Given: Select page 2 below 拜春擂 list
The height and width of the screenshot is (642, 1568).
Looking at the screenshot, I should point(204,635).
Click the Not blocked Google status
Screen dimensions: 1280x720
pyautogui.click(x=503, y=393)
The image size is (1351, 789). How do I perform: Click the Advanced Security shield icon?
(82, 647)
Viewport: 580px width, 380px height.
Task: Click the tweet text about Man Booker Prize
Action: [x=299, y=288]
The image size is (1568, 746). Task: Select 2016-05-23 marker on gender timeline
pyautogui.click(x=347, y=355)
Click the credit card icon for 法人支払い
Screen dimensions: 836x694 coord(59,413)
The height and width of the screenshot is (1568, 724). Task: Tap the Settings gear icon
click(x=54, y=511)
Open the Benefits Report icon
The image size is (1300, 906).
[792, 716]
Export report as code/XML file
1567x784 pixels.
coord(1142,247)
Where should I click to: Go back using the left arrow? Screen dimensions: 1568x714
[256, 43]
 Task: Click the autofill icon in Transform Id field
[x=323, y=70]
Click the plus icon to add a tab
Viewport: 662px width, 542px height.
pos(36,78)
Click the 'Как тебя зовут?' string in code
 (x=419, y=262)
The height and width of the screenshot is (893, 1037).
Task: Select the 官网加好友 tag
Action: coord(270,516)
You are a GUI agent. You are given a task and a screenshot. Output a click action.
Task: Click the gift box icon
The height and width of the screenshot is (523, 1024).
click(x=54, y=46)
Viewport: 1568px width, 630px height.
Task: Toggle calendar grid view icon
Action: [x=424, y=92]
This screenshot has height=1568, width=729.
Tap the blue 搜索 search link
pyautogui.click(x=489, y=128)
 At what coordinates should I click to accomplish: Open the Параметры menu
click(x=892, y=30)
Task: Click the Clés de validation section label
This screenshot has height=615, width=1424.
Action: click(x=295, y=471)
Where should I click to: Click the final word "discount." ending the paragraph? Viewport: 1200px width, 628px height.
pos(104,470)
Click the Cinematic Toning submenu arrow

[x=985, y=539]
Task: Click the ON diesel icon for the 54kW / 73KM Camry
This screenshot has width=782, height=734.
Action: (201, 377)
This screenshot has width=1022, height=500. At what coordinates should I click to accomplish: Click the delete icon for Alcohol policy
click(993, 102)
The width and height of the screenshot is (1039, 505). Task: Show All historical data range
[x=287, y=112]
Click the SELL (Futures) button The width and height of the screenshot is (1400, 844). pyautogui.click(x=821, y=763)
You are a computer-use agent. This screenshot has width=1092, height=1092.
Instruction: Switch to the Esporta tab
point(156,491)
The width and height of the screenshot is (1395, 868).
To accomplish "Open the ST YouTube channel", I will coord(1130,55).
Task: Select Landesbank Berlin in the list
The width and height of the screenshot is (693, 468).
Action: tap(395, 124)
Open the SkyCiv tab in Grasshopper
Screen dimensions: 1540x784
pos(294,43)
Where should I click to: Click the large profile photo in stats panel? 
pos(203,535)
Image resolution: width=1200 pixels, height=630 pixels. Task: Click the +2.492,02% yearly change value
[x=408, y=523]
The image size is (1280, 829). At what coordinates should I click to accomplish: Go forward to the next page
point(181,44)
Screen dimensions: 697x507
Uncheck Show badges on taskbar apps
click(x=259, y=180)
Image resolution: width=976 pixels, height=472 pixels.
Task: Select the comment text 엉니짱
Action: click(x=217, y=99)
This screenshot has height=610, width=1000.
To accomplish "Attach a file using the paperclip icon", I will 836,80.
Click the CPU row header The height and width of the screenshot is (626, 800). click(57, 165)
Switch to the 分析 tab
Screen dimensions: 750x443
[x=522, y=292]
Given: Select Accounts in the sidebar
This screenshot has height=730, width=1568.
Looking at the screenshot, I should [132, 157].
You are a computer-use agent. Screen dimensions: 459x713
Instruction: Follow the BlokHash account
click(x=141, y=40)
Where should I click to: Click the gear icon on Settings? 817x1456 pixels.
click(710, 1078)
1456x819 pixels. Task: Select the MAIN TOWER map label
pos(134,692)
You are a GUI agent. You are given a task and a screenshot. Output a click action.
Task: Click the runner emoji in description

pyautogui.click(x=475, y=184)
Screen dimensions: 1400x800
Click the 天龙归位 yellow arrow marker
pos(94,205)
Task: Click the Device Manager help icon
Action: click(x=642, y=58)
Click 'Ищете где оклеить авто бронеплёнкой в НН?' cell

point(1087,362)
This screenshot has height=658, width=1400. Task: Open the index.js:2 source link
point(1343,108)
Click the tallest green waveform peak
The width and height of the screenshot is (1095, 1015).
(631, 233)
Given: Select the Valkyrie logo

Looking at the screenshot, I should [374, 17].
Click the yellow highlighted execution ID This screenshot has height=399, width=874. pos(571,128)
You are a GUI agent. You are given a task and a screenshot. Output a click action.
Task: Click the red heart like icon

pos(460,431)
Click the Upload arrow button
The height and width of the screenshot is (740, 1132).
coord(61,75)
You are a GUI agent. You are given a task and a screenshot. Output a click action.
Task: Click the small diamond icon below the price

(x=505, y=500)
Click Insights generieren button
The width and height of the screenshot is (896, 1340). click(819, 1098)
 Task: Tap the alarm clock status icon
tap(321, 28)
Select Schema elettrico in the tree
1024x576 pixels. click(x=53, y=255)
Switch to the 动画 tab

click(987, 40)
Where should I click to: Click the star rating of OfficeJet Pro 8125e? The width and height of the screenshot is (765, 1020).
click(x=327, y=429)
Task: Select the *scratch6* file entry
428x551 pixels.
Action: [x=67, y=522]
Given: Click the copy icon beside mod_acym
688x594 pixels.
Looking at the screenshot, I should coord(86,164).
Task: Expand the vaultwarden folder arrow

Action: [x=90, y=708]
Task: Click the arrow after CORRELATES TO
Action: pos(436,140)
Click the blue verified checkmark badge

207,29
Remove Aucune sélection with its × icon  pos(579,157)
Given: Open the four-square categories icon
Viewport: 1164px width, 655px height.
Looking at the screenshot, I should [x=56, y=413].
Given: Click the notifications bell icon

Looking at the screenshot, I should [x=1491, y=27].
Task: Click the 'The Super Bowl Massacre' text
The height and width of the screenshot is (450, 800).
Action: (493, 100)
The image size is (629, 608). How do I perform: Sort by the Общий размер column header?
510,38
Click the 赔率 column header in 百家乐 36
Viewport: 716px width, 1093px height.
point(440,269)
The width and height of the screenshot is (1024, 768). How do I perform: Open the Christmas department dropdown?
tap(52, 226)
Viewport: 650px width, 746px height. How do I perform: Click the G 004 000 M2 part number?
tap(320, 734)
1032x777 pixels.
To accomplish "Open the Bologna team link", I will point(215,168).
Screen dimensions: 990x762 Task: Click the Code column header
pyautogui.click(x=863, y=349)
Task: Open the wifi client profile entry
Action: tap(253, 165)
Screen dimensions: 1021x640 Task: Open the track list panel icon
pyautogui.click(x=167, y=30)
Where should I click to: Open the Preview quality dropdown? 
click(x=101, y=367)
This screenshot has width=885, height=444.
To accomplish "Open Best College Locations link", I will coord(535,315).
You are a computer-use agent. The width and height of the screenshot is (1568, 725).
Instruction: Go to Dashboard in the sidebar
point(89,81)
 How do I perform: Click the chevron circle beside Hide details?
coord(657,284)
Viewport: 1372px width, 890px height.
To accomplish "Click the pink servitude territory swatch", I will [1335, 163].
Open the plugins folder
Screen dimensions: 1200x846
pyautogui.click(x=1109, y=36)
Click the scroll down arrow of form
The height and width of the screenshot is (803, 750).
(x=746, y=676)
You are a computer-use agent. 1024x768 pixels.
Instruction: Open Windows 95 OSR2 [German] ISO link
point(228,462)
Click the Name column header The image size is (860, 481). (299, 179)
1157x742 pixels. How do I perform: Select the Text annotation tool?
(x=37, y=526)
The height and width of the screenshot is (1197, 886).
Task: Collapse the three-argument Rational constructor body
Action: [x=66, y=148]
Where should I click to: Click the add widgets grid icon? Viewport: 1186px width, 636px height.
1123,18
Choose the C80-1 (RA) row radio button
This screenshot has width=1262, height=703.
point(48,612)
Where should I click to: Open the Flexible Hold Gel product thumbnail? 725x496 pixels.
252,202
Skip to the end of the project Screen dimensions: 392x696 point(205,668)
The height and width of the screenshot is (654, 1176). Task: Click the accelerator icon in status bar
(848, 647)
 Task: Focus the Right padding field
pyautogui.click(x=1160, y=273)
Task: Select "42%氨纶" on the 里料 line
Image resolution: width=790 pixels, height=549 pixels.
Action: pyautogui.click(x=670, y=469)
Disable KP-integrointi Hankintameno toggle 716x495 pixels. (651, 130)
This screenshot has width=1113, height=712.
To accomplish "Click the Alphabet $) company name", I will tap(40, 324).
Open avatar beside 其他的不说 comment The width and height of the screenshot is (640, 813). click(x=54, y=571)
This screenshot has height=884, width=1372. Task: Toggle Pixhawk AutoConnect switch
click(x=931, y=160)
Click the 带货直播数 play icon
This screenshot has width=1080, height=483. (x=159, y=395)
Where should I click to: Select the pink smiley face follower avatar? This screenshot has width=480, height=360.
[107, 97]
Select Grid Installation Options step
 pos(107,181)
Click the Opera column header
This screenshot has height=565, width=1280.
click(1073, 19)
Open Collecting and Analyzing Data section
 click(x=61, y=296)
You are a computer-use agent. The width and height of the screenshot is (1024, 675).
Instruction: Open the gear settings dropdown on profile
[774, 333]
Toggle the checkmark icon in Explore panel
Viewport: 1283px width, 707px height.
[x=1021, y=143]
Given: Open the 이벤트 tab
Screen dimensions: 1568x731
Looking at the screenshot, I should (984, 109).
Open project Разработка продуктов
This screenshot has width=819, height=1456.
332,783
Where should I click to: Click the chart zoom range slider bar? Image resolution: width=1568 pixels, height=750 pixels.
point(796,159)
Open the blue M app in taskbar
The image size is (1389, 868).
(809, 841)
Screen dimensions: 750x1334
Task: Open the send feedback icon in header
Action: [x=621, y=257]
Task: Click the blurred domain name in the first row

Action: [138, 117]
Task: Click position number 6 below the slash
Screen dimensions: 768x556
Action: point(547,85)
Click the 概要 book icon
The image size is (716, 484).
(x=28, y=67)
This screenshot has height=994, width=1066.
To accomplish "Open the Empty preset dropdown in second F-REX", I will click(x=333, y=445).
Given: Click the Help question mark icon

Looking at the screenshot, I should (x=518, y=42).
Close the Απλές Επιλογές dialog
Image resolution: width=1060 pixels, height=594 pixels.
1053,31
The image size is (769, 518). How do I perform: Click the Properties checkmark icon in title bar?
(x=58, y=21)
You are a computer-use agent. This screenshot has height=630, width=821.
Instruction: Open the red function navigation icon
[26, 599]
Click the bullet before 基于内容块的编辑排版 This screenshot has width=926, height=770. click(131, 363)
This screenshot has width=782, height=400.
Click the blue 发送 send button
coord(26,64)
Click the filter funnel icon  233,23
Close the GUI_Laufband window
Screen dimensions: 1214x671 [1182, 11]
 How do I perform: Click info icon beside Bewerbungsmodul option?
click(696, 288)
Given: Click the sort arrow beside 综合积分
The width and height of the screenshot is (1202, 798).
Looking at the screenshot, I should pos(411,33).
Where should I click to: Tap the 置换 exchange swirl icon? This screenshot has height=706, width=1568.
--
=== Work item ===
Read the lines above. Gather those in which the string "project" is found.

=== Completed task ===
Skip to the end of the project Screen dimensions: 392x696 point(205,668)
Open project Разработка продуктов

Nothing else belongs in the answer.